- **Extract**:
London’s social season is in full swing, and the Victorian aristocracy can’t stop whispering about a certain gentleman who claims to be the direct descendant of Louis XVI and Marie Antoinette. But he’s not the only topic of wagging tongues. Drawing rooms, boudoirs, and ballrooms are abuzz with the latest news of an audacious cat burglar who has been making off with precious items that once belonged to the ill-fated queen.Light gossip turns serious when the owner of one of the pilfered treasures is found murdered, and the mysterious thief develops a twisted obsession with Emily. But the strong-minded and fiercely independent Emily will not be shaken. It will take all of her considerable wit and perseverance to unmask her stalker and ferret out the murderer, even as a brewing scandal threatens both her reputation and her romance with her late husband’s best friend, the dashing Colin Hargreaves.
Those who enjoyed Tasha Alexander previous installment – And Only to Deceive - will certainly like this one as well. I must say that Lady Emily Ashton’s series is getting better and better. I can hardly wait to get my hands in Fatal Waltz.
Emily is an intelligent woman. She loves Greek culture, is interested in antiquities and she spends most of her time learning the most she can about both subjects. If And Only To Deceive is mostly focused in her failed relationship with her deceased husband and the mystery surrounding his death, in The Poisoned Season, she moves on, becomes more independent, more sure of herself. Lady Ashton has a brain and has no problems showing it, even if some society members (including her mother) are scandalized by her reading in a public place.
This time the mystery concerns a descendent of Marie Antoinette, Charles Berry, or so he claims. After his arrival to London, some of his ancestors personal objects are stolen from their owners. Meanwhile David Francis, a ton member, is poisoned and someone steals from his house something belonging to the tragic French queen. The mysterious thief is also sending some strange notes in Greek to Emily…
While I enjoyed the mystery part immensely, sometimes I had to suspend my disbelief about the thief’s antics. It really seemed a bit too much but nothing that makes you less curious about his identity.
Colin Hargraves is also making a patient court to Emily. He doesn’t want to scare her or rush her into anything she would later regret. Her previous disastrous marriage is something she doesn’t want to repeat and it’s obvious Colin understands Emily’s need to make a life of her own and decide when and if she wants to marry again.
Tasha Alexander not only easily creates a Victorian feeling but the historical detail is rich and delightful, even if sometimes too slow paced. Highly recommended for those who want a light and well written story.

- **Extracted information**:
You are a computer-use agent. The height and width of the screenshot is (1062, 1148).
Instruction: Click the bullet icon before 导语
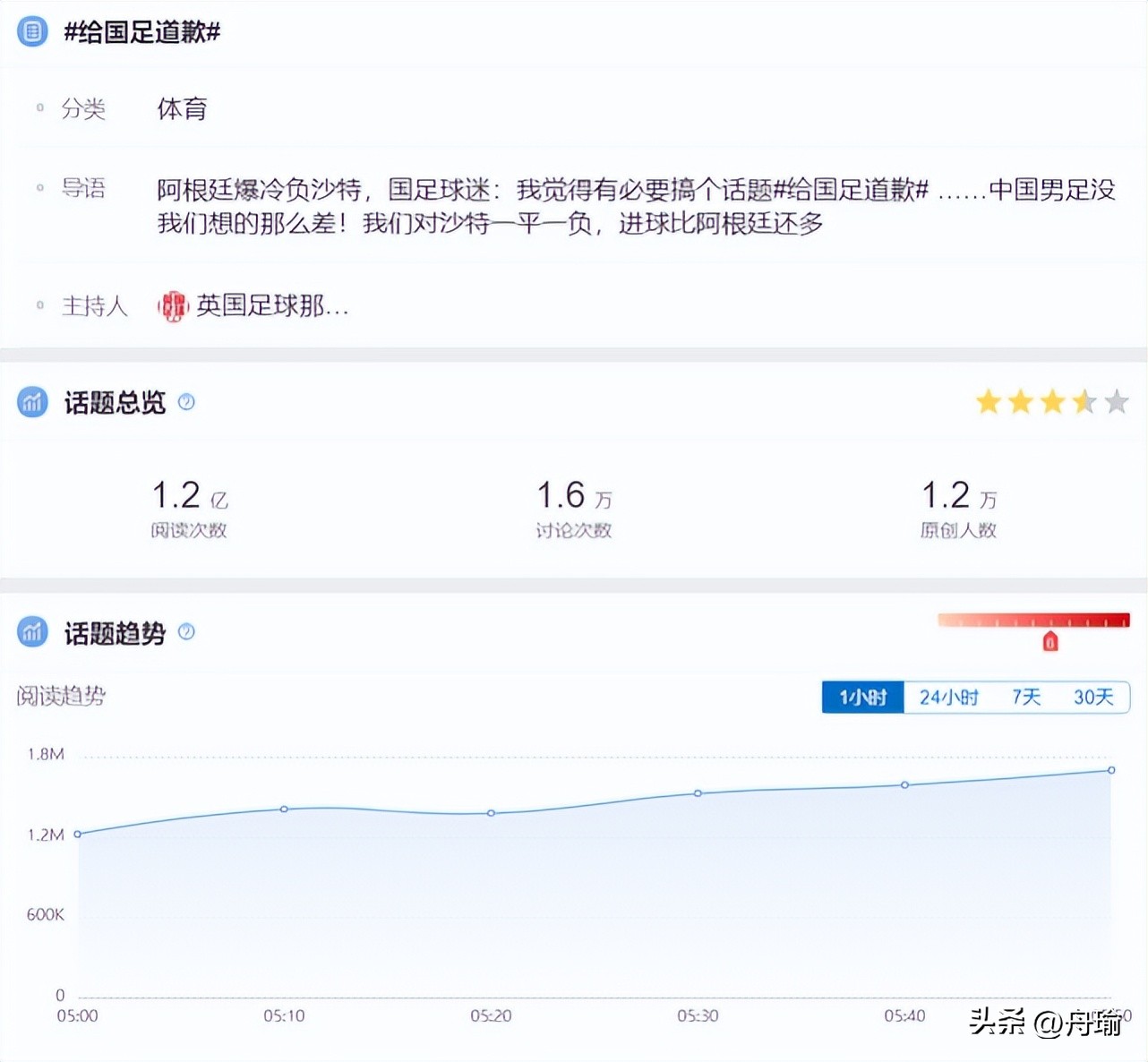coord(39,188)
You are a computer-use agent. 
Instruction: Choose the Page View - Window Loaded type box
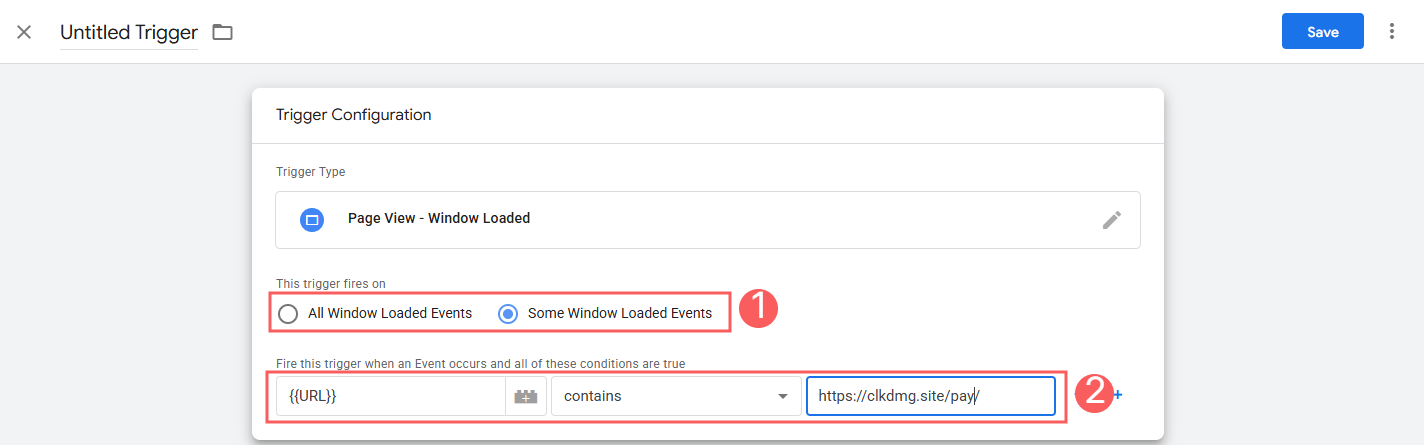(x=708, y=220)
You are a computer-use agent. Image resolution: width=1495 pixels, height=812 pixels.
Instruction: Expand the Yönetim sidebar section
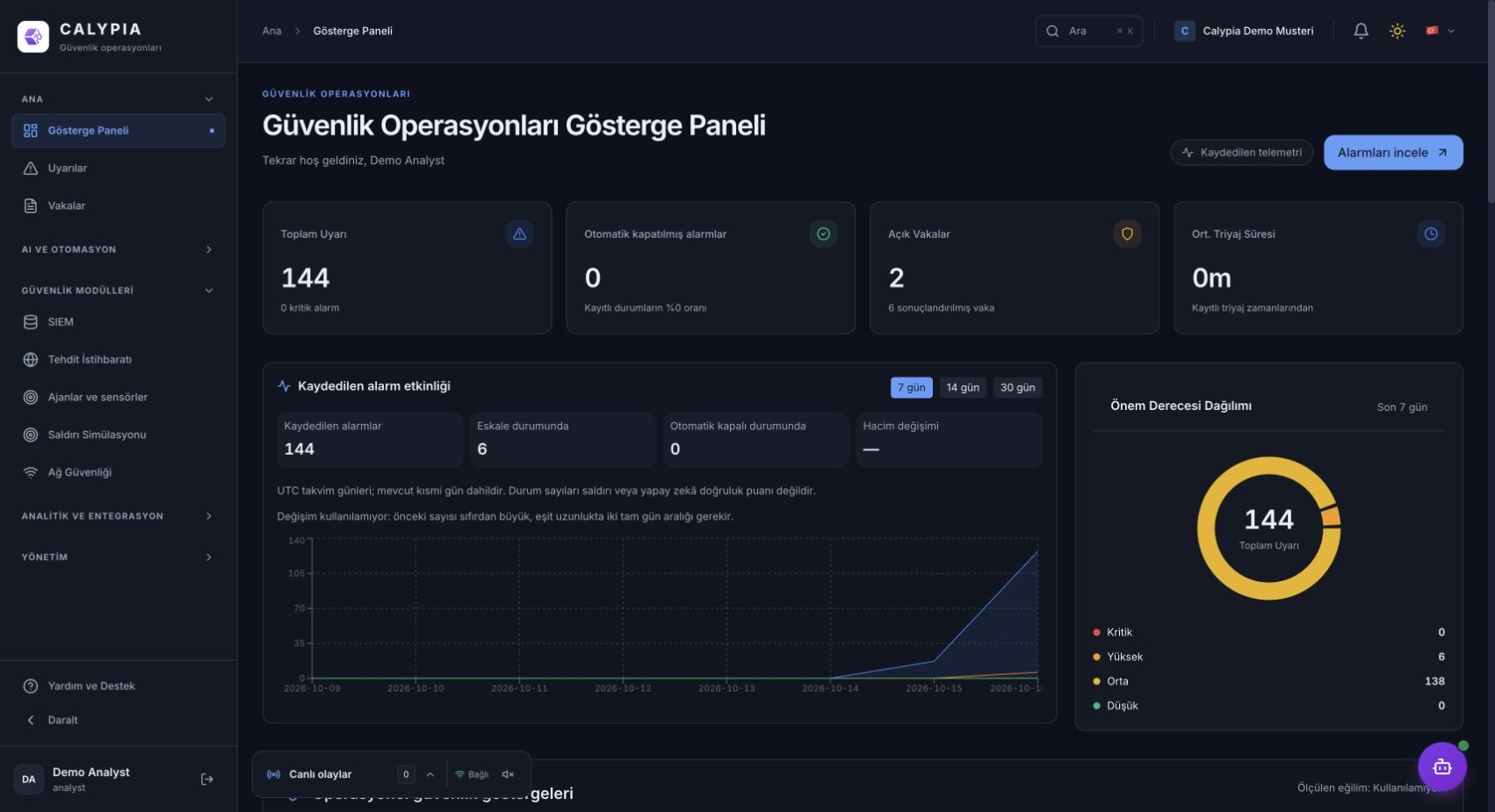[x=119, y=557]
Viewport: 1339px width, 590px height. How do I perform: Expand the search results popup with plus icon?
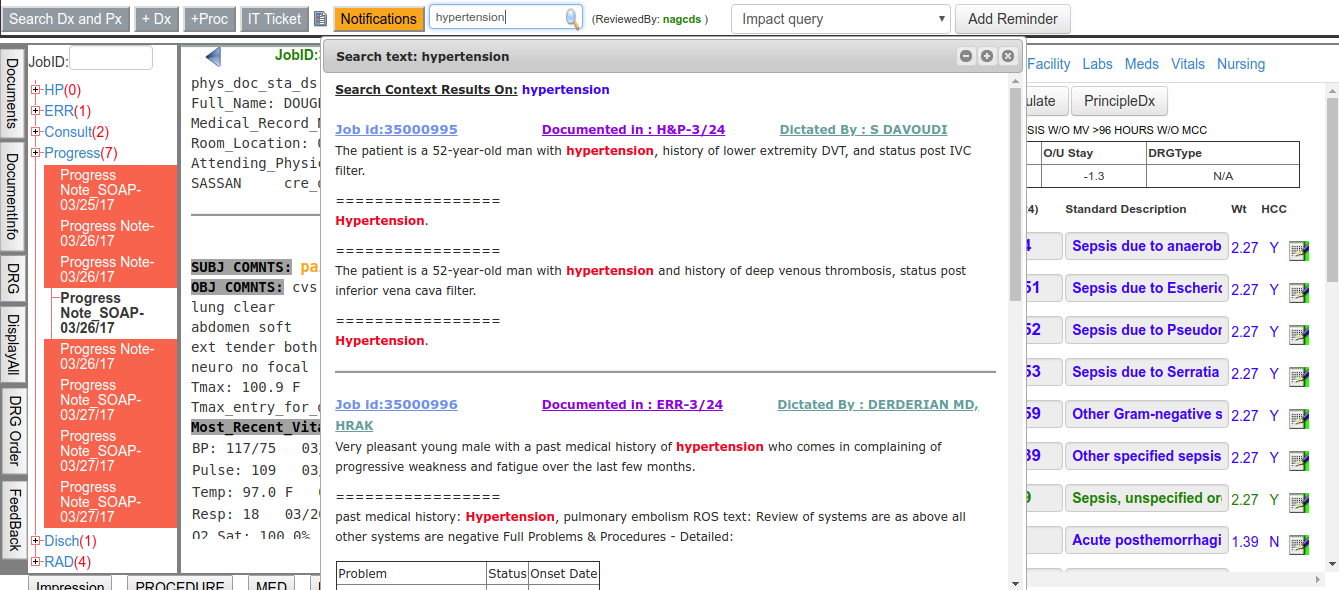click(x=987, y=57)
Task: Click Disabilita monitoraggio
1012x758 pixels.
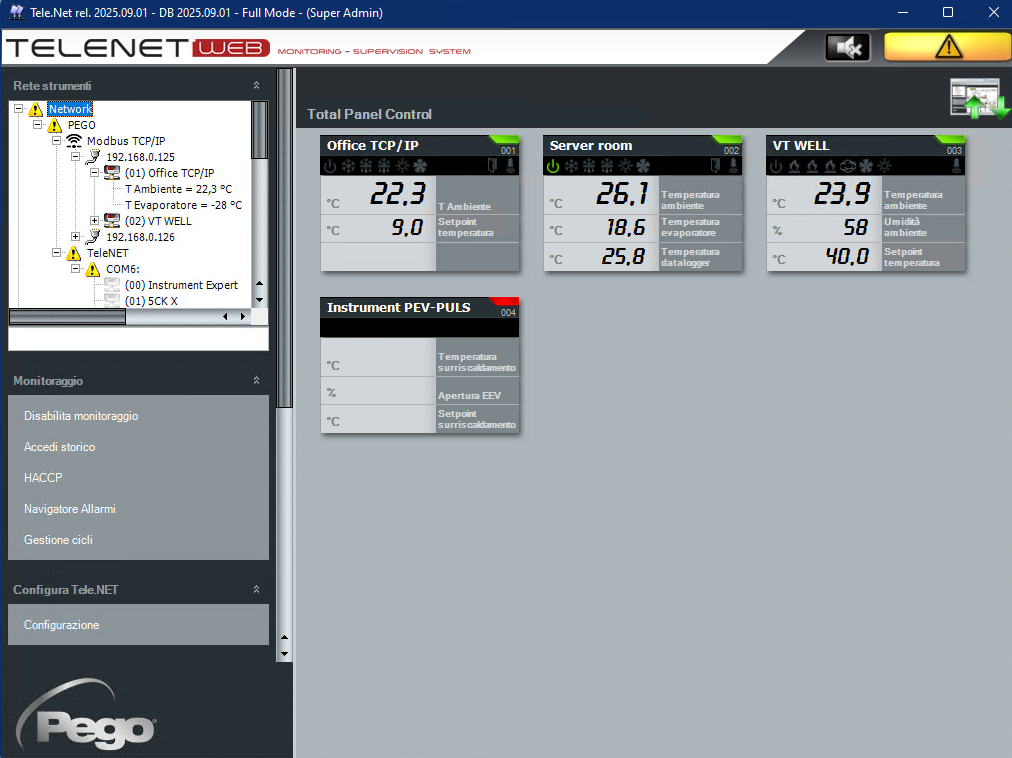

- **What to work on**:
Answer these questions on the book review.
1. In what language are the thief's notes to Emily written?
2. What earlier installment in the series does the review name?
3. Which relative of Emily's does the review name among those scandalized by her reading in a public place?
Rely on the review alone, without outside sources.

- **Exercise output**:
1. Greek
2. And Only to Deceive
3. Her mother